## What you have to do
All lines from the one containing "The image size is (1220, 696)." down to the final line of the entries below: return them exactly.

## Data extracts
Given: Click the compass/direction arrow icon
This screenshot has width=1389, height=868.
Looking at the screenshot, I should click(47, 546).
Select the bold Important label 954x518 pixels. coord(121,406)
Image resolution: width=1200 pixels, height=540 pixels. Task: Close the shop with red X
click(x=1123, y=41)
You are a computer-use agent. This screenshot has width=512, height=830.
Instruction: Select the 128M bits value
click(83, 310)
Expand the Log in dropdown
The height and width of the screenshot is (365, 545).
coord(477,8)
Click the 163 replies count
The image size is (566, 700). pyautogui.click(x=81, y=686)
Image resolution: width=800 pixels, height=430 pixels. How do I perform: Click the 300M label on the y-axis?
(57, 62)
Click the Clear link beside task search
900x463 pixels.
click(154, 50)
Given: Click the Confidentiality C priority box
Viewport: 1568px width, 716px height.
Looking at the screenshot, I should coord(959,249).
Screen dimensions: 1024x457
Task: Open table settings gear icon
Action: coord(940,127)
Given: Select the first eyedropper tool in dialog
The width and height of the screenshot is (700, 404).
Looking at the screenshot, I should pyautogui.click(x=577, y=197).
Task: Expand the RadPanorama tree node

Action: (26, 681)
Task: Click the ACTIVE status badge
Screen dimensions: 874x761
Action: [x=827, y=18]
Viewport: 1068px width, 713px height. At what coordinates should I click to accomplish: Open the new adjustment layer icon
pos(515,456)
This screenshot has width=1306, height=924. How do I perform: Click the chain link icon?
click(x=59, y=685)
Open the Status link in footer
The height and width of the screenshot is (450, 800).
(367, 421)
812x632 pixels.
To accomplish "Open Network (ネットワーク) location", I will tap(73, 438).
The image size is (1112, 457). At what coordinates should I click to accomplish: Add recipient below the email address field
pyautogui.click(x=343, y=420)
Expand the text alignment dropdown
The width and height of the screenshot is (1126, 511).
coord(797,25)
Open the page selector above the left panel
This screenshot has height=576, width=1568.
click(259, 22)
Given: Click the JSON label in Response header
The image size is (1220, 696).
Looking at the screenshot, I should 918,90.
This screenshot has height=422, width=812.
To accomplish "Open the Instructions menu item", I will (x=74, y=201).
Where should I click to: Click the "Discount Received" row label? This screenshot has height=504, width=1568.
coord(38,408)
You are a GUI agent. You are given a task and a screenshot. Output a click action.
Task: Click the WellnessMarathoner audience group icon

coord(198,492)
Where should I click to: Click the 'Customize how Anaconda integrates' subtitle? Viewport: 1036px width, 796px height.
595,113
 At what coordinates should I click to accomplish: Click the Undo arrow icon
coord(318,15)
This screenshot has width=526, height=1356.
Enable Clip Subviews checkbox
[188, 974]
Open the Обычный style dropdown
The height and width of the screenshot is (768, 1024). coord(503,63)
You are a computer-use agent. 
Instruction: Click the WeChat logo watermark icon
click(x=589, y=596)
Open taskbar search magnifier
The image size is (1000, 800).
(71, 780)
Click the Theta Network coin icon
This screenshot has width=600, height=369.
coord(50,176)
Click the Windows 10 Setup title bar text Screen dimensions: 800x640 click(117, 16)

## Answer space
The image size is (1220, 696).
Looking at the screenshot, I should 918,90.
This screenshot has height=422, width=812.
To accomplish "Open the Instructions menu item", I will (x=74, y=201).
Where should I click to: Click the "Discount Received" row label? This screenshot has height=504, width=1568.
coord(38,408)
You are a GUI agent. You are given a task and a screenshot. Output a click action.
Task: Click the WellnessMarathoner audience group icon

coord(198,492)
Where should I click to: Click the 'Customize how Anaconda integrates' subtitle? Viewport: 1036px width, 796px height.
595,113
 At what coordinates should I click to accomplish: Click the Undo arrow icon
coord(318,15)
This screenshot has width=526, height=1356.
Enable Clip Subviews checkbox
[188, 974]
Open the Обычный style dropdown
The height and width of the screenshot is (768, 1024). coord(503,63)
You are a computer-use agent. 
Instruction: Click the WeChat logo watermark icon
click(x=589, y=596)
Open taskbar search magnifier
The image size is (1000, 800).
(71, 780)
Click the Theta Network coin icon
This screenshot has width=600, height=369.
coord(50,176)
Click the Windows 10 Setup title bar text Screen dimensions: 800x640 click(117, 16)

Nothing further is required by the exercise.